In 2013 JLRs entire turnover was £13.5bn. A company normally spends 5% on R&D. In 2013 the spend just over £1bn, according to their financial report.

Spending £3.5bn in a single year?

Maybe a typo, and should be £1.5bn.
Nope. $5 billion I was told at a meeting recently. Folowing $4 billion last year.

I'm coming over to visit the factory in September, can't wait. Exciting times.
Note it's Research AND Development though guys!
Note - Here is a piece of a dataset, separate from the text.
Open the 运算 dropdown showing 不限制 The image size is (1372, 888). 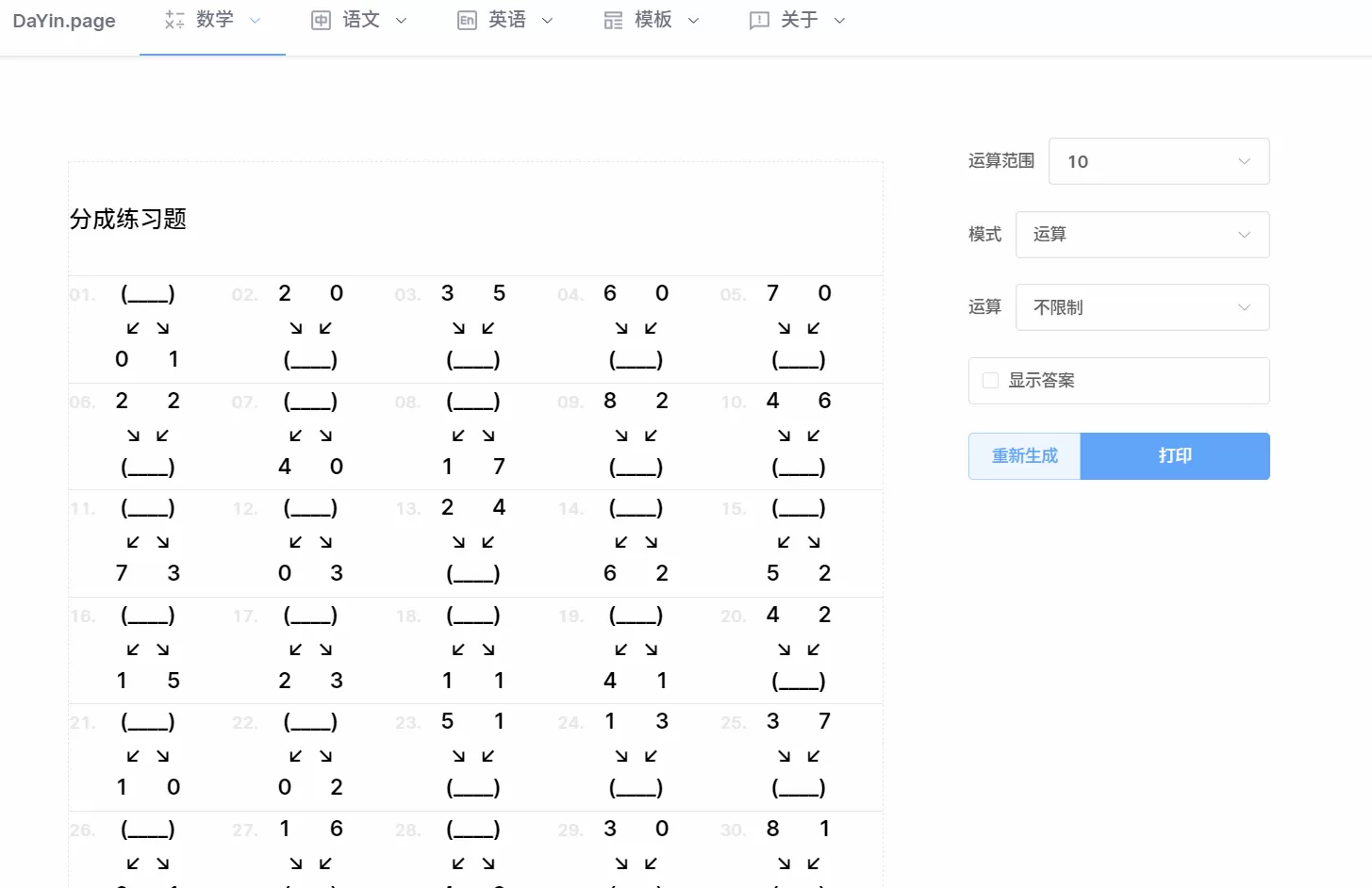[x=1142, y=307]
Think about definitions here...car companies typically run on a 5-8 year cycle (JLR are about 7 years), and have several model lines on the go (JLR have ambitiously stated they're launching 18 new cars in 5 years, or something along those lines. Allow for platform sharing, engine sharing and estate/convertible variants as appropriate and it's probably a dozen genuinely new cars off maybe 4 platforms).

So that's the equivalent of 2 completely new cars being designed each year, assuming each takes a year (they take more like 2 years). So the real question is does £1bn per car Design/Development costs sound OTT? Assume lifetime volumes of between 100k and 500k (more for Evoque) depending on what it is, that's £10k/car D&D costs for the big-boys (10-15% of retail price) or £2-3k/car D&D costs for the smaller/cheaper vehicles (5-10% of retail price).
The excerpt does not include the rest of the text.